▶ [WORK INSTRUCTIONS] Output the first line of the listing and each line after it, up to and including the line that contains "The height and", exactly as written, minus the pictures.

(INFORMATION PROVIDED)

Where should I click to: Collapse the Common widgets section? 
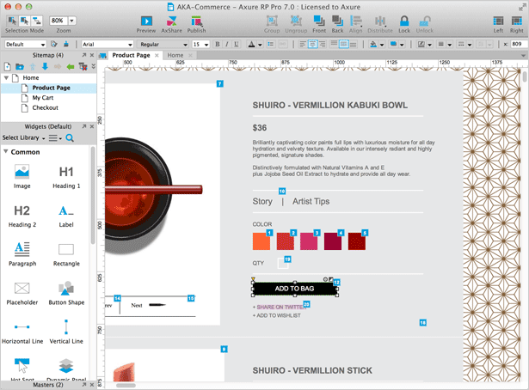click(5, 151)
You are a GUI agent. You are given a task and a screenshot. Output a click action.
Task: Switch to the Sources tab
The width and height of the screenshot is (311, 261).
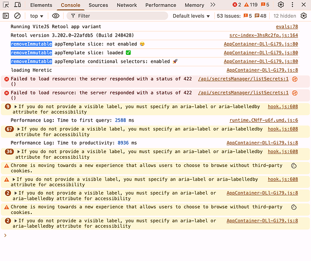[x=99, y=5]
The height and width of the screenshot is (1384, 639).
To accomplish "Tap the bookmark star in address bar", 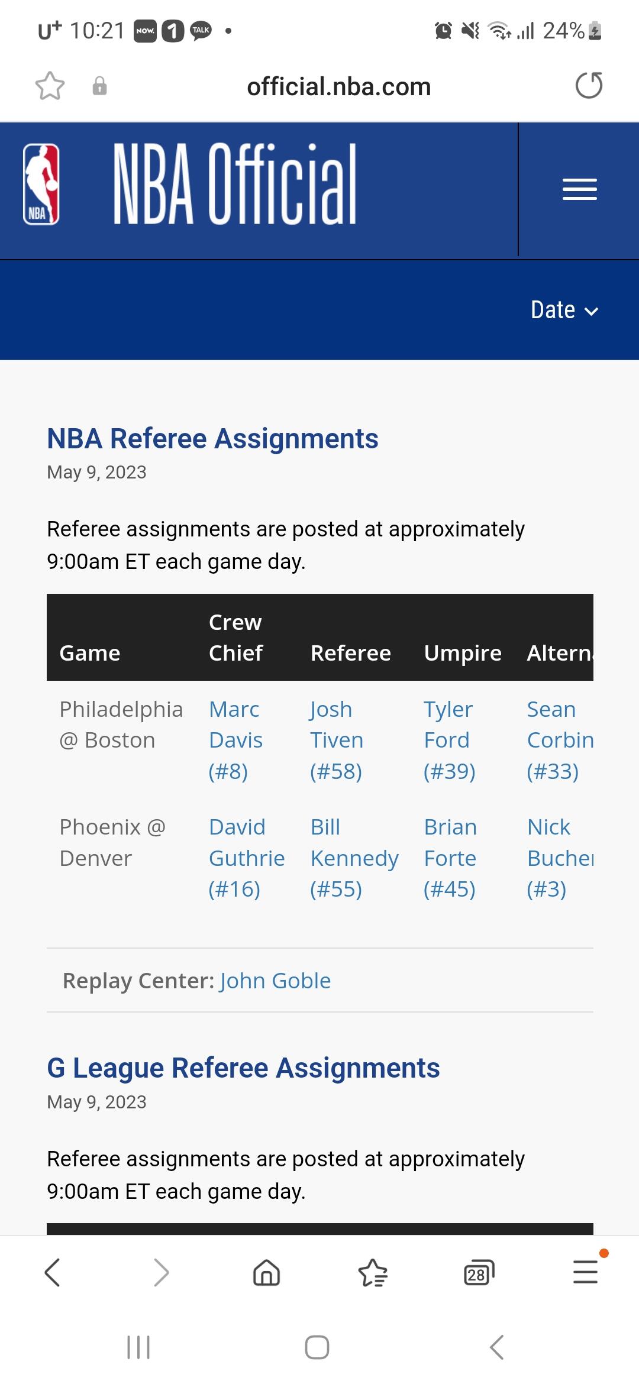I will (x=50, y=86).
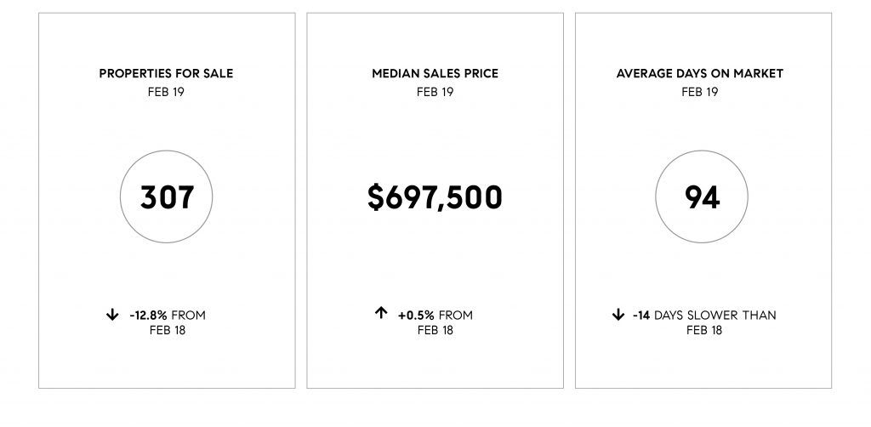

(End INFORMATION PROVIDED)

▶ [WRITTEN SOLUTION]
Where should I click to: Collapse the Common widgets section? 
click(5, 151)
You are a GUI agent. You are given a task and a screenshot. Output a click action.
Task: Switch to the Sources tab
The width and height of the screenshot is (311, 261).
[x=99, y=5]
The height and width of the screenshot is (1384, 639).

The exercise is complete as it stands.